Brief 1:
Answer these questions using the console forum thread:
(a) About how many hours did the Halo 3 campaign take on legendary, according to the poster who beat it on launch night?
(b) What hardware does MN12BIRD say was taken out of the PS3?
(c) Which two audio formats does Darren say the Wii lacks?
Brief 2:
Please write the next part of the console forum thread, picking up after its final sentence.

Im going to buy a wii again when the next Resident Evil comes out. i think its halarious how there releasing "resident evil archives" for the wii...which is nothing more than the gamecube versions put on a bigger disk...seriously..

The wii may have sold more consoles... its low launch price and "innovative controller" is what sold it, but honestly most people do little with it after owning it. 

...yeah exclusives are great now a days but thats about it i mean what was the halo 3 campaign like 4-6 hours long? at most?

i was looking forward to halo, and i beat it the same night/morning i got it at midnight launch

i think it was like 5 or 6 hours on legendary.


Games truly were better back in the day.

imagine games without save points now?

haha


----------



## MN12BIRD (Jul 20, 2009)

PS3 revisions of system = none?

So when they took out the emotion engine or PS2 hardware that wasn't a revision?  Sounds like a BIG one to me!


----------



## joinmeindeath417 (Jul 20, 2009)

i fixed that mistake already unless your just skimming through?


----------



## El Fiendo (Jul 20, 2009)

Imagine games with the freaking Megaman save codes. People's heads would explode trying to put those in.

The only reason I ever thought about getting a Wii is that its great for crowds of people. Then I realized I hate crowds of people as well as hating having people in my house. Thus, I never got a Wii.


----------



## joinmeindeath417 (Jul 20, 2009)

haha,

i do like the homebrew ability on the wii, very easy to do and i have ...a lot of emulator and classics on it haha


----------



## El Fiendo (Jul 20, 2009)

I love Wii boxing for Wii Sports. I will admit to that.


It still reduces me to endless giggles, whether I'm winning or not. In this case, yes I find it better than both other systems. But again its only when I'm up against other humans.


----------



## Darren (Jul 20, 2009)

joinmeindeath417 said:


> what killed the PC for me was playing online and join a game, you have to download like 2gb worth of shit to get in and its all stupid created maps and annoying mods/music.



Mods are optional, know one forces the user to comply with mods or to get involved in the mod community. The consoles have patches and updates too for their popular game titles, but I guess an update for a console is more appealing than an update on the PC? its still requires bandwidth. I've seen very few patches @ 2 GBs but for someone with a 27.32 Mb/Sec internet connection that should download in a matter of a few minutes, such a fast connection and you're scared to download such a tiny file? Sounds like an excuse on such an exotic internet connection.




joinmeindeath417 said:


> Sony always makes sure to support there previous generation even after there time is up.
> 
> Microsoft doesn't.



Didn't Microsoft allow for backward compatibility initially for the original Xbox's games to be played on the 360? that sounds like "supporting their previous generation" to me. Even so their share holders are whom they are trying to please not us customers so we shouldn't take it personally if it isn't supported to the level you want. But the previous generation of game titles was definitely supported at least for a little while.

In regards to the Wii, I think it has the potential to be my favourite console, statistically it is the best console in terms of console sales, game sales and revenue generated. Any business man or accountant would look at revenue as the determining factor, and revenue and sales is the Wii's domain. However what puts me off slightly is the Wii's graphics, do not get me wrong I enjoy a good storyline but being primarily a PC gamer I'm spoilt for graphics so its too much of downgrade to the eyes viewing its visuals. I was also disappointed that the Wii didn't come equipped with Dolby Digital or DTS support, although I'm one of the rare few gamers that care about audio I enjoy good positional sound for my AV receiver to decode.

Record extracts:
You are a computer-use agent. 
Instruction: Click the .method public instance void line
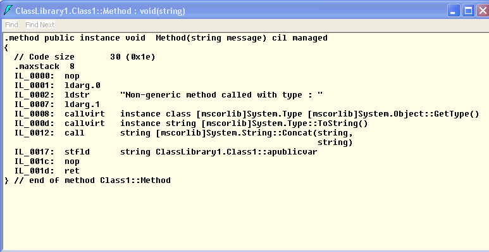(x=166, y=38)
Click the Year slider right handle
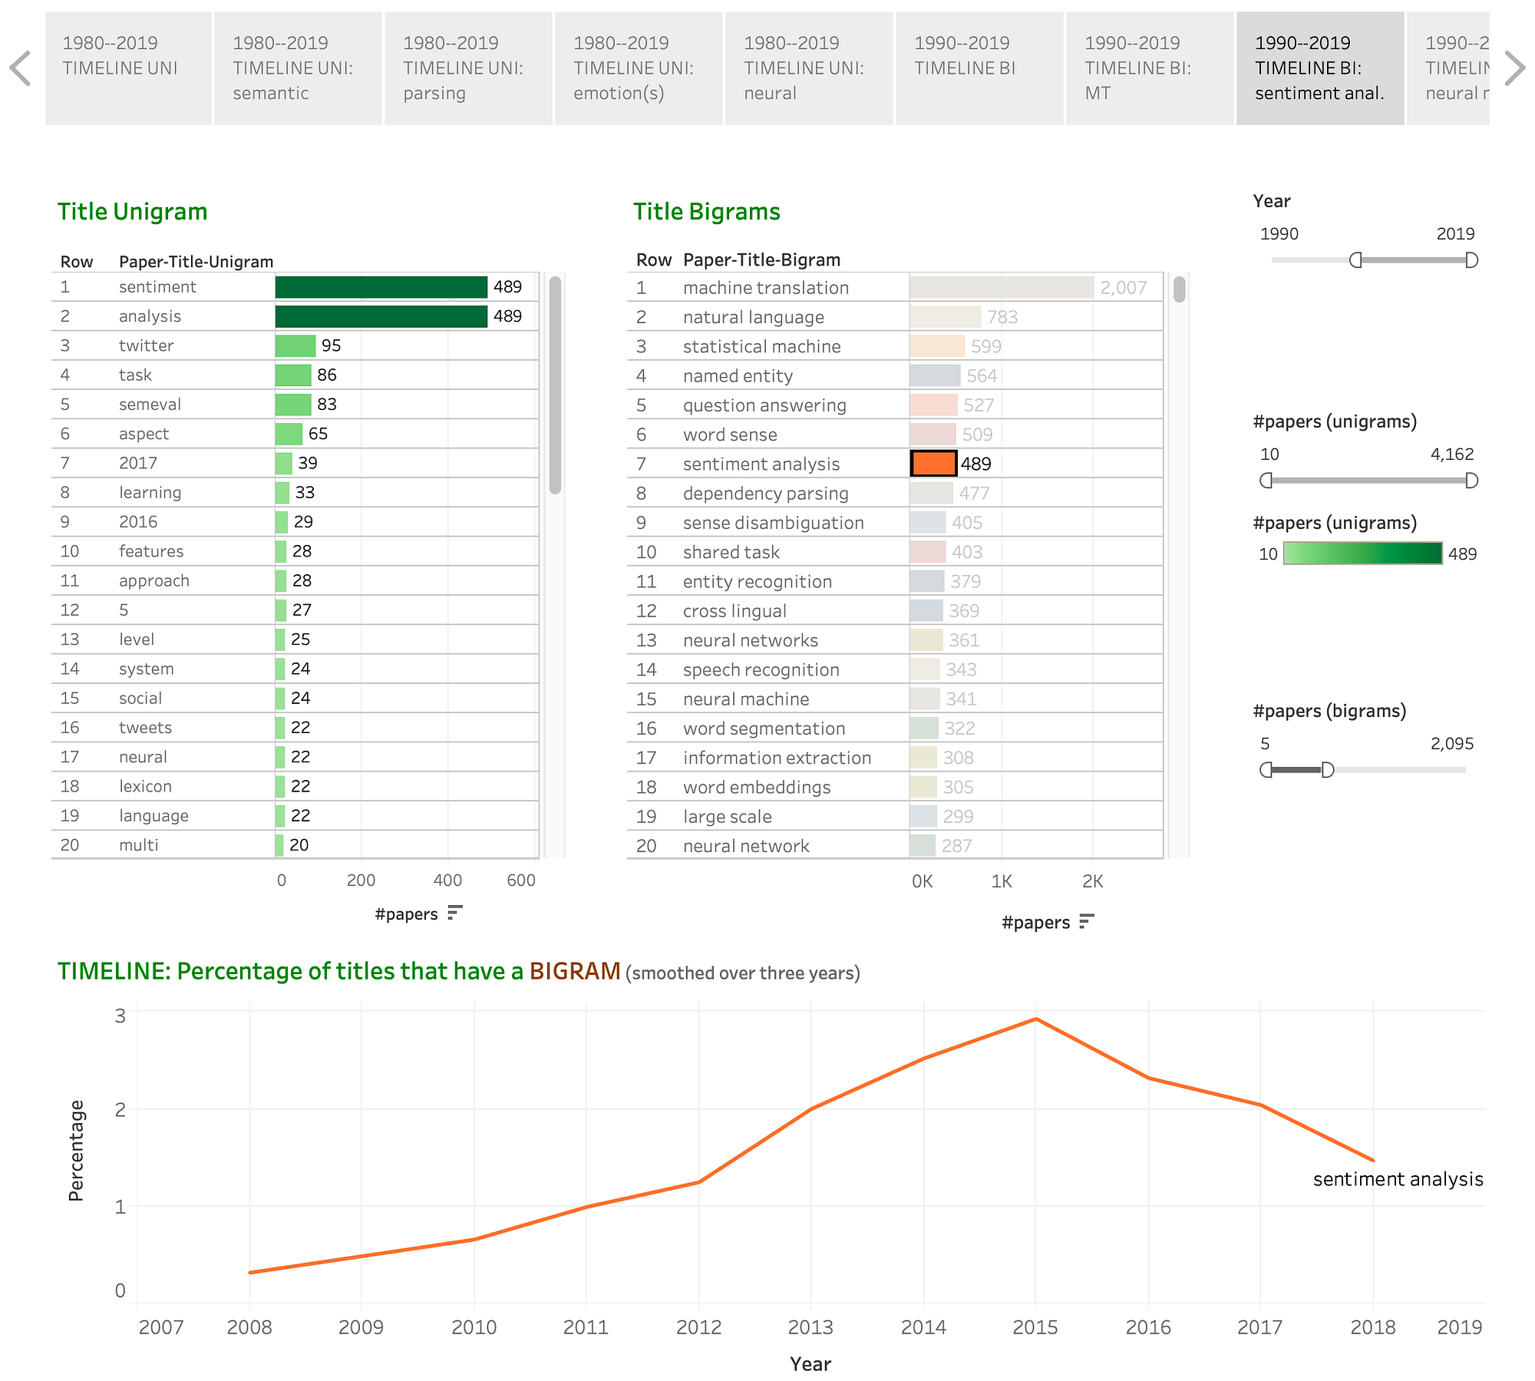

==

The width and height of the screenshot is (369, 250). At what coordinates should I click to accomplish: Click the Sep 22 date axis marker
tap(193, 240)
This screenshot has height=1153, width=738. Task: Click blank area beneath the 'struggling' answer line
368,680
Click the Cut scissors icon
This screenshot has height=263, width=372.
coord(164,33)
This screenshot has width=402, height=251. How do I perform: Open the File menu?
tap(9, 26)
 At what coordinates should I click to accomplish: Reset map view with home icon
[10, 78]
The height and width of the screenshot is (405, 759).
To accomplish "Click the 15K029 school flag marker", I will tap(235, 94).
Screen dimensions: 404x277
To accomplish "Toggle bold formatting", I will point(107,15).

---

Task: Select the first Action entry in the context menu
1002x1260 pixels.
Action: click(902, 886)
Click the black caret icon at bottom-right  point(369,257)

Result 1:
(a) About 5 or 6 hours.
(b) The emotion engine, or PS2 hardware.
(c) Dolby Digital and DTS.

Result 2:
----------



## newtekie1 (Jul 20, 2009)

DaveK said:


> I know you don't need the official Sony headset, but you also don't need to buy the official Microsoft wireless adapter for €71. joinmeindeath is saying we can't compare 3rd party stuff for prices, so instead of a cheaper Bluetooth headset I picked the Sony one, and instead of a €20 3rd party WiFi dongle I picked the €71 Mictosoft one. As for the hard-drive, €47 is the cheapest 120GB 2.5" Komplett.ie has to offer, they are Ireland's best online computer store and you won't find cheaper prices in local shops. All other prices are from Play.com, one of the most reliable online stores for games in the UK and Ireland.
> 
> A battery and charger for the 360 is €23.49 but the PS3 doesn't come with any HD cables, so that's €23.49 for the official Sony component cable.



Yeah, screw HD cables, I wouldn't use Component cables.  You have to buy an HDMI cable with both systems, so the HD cable price is equal with both.  When Microsoft starts tossing in HDMI cables, we can add the price in for one with the PS3, but AFAIK they haven't.

And I really don't care about first or 3rd party, as long as it works.  Except with the controllers, I always buy first party simply because they feel better to me and always seem to be better quality.


----------



## wiak (Jul 20, 2009)

forget consoles, PC ftw


----------



## joinmeindeath417 (Jul 20, 2009)

Darren said:


> Mods are optional, know one forces the user to comply with mods or to get involved in the mod community. The consoles have patches and updates too for their popular game titles, but I guess an update for a console is more appealing than an update on the PC? its still requires bandwidth. I've seen very few patches @ 2 GBs but for someone with a 27.32 Mb/Sec internet connection that should download in a matter of a few minutes, such a fast connection and you're scared to download such a tiny file? Sounds like an excuse on such an exotic internet connection.
> 
> 
> 
> ...



uh? wha...

I'm not talking about the "optional" mods or the Updates man, i am talking about lets take half life 2 death match for example.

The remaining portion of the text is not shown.